Oil prices rose in Asian trade on Thursday, extending previous gains, on a bigger-than-expected weekly withdrawal from US crude storage and hopeful demand expectations after the US Federal Reserve sent signals on lower borrowing costs in 2024.

Brent futures rose 23c, or 0.31%, settling at $74.49 a barrel by 3.45am GMT. US West Texas Intermediate (WTI) crude rose 11c, or 0.16%, and settled at $69.58 a barrel.

The market rose in the previous session on worries about the security of Middle East oil supplies after a tanker attack in the Red Sea.

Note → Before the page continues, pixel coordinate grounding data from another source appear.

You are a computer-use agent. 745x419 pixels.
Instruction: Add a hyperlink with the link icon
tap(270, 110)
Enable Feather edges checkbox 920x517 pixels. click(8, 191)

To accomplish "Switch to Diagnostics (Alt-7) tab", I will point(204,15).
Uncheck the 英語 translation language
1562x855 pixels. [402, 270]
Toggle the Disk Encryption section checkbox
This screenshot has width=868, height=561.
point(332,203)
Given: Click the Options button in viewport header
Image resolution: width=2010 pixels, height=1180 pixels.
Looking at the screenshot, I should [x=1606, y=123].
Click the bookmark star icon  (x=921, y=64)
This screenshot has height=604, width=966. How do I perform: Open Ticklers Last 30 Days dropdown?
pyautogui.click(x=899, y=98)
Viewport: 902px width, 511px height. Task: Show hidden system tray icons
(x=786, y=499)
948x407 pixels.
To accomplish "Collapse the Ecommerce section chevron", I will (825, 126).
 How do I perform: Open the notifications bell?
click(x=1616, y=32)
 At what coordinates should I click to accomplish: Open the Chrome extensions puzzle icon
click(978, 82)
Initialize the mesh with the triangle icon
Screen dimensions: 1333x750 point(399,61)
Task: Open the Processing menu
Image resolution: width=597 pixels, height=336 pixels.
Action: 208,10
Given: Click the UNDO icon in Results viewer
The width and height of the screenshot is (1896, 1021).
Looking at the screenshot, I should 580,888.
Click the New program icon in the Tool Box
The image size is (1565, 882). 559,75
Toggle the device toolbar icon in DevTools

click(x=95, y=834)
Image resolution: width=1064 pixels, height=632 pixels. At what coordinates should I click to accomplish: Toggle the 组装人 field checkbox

“Crude oil prices rebounded before the Fed meeting, and the event lifted them further,” said CMC Markets analyst Tina Teng in a client note.

Lower interest rates reduce consumer borrowing costs, which can boost economic growth and demand for oil. The news also sent the dollar falling for three straight sessions to a four-month low, which makes oil less expensive for foreign purchasers.

Prices were boosted by a larger-than-expected draw from the US crude inventory, Teng said.

The US Energy Information Administration (EIA) said energy firms pulled a bigger than expected 4.3-million barrels of crude from stockpiles during the week ended December 8 as imports fell.

Dissipating concerns about demand growth buoyed the market as well, after oil cartel Opec blamed the latest crude price slide on “exaggerated concerns” about oil demand growth in its latest monthly report released on Wednesday evening.

Brent futures have dropped about 10% since Opec+ announced a new round of production cuts on November 30. Opec+ includes Opec and allies like Russia.

Some analysts however cautioned about the rising fuel inventories for the week in the US, which signal waning winter demand, saying that limited the market's overall upside.

“It wasn’t all good news, with gasoline and distillate inventories rising,” ANZ analysts Brian Martin and Daniel Hynes said in a client note.